Blaze is another bloody one, which seems to have threaded computation in particular as its USP, and not caring about backward-compatibility (which is both plus and minus.)

Blaze is an open-source, high-performance C++ math library for dense and sparse arithmetic. With its state-of-the-art Smart Expression Template implementation Blaze combines the elegance and ease of use of a domain-specific language with HPC-grade performance, making it one of the most intuitive and fastest C++ math libraries available.

The Blaze library offers …

  • high performance through the integration of BLAS libraries and manually tuned HPC math kernels

  • vectorization by SSE, SSE2, SSE3, SSSE3, SSE4, AVX, AVX2, AVX-512, FMA, and SVML

  • parallel execution by OpenMP, HPX, C++11 threads and Boost threads

  • the intuitive and easy to use API of a domain specific language

  • unified arithmetic with dense and sparse vectors and matrices

  • thoroughly tested matrix and vector arithmetic

  • completely portable, high quality C++ source code

Elemental

Elemental is (was?) a hyped new entrant, supporting the newer things that modern matrix manipulation necessitates, including highly evolved built-in sparse/compressive support, NNMF etc.

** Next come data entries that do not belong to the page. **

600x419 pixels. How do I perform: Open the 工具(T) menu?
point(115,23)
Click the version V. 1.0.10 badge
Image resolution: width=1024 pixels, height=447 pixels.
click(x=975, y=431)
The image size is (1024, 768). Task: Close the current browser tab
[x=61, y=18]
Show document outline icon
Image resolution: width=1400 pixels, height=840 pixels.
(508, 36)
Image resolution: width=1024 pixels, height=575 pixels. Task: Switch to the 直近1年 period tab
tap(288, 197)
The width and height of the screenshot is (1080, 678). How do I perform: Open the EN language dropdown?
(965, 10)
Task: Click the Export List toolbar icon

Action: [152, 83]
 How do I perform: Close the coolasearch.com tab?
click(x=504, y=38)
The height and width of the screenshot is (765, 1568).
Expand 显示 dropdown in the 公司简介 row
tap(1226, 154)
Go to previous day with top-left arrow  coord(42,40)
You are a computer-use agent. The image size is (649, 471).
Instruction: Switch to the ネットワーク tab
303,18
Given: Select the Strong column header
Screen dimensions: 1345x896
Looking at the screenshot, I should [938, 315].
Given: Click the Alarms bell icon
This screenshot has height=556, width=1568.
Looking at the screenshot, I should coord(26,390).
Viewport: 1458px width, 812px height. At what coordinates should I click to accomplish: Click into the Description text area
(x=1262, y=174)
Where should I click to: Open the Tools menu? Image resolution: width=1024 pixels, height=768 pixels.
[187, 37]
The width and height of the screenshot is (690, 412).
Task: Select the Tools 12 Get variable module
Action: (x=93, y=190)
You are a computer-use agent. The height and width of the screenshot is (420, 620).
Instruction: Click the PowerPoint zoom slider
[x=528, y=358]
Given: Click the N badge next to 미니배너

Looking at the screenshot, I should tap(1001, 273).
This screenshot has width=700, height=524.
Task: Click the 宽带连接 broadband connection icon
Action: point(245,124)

Elemental is an open-source library for distributed-memory dense and sparse-direct linear algebra and optimization which builds on top of BLAS, LAPACK, and MPI using modern C++ and additionally exposes interfaces to C and Python (with a Julia interface beginning development).

[…] Elemental supports a wide collection of sequential and distributed-memory operations, including support for dense and sparse-direct linear algebra, Linear, Quadratic and Second-Order Cone Programming, and lattice reduction. Furthermore, it supports such functionality for real and complex single-precision, double-precision, “double-double”, “quad-double”, quad-precision, and arbitrary-precision floating-point arithmetic.

The C++11 API is by far the most complete, but a large percentage of the library is also exposed to C and Python interfaces. Please see the README for an up-to-date list of unique functionality.

The development of Elemental has led to a number of research articles and is incorporated into a variety of scientific (e.g., libSkylark, PETSc, and CVXPY) and industrial projects (e.g., within Finite Element companies).

The putative homepage is alarmingly defunct, but there is an intimidating list of features (and dependencies) in the source code repo. However the last update was long enough ago that I presume this is a dead project.

Automatic differentiation

See automatic differentiation

PDE Solvers

See solving all my problems.

GPU computation

Tensorflow again, numba, theano again, Arrayfire etc… Repeat this entire saga but with a slightly different toolchain. See GPU computation.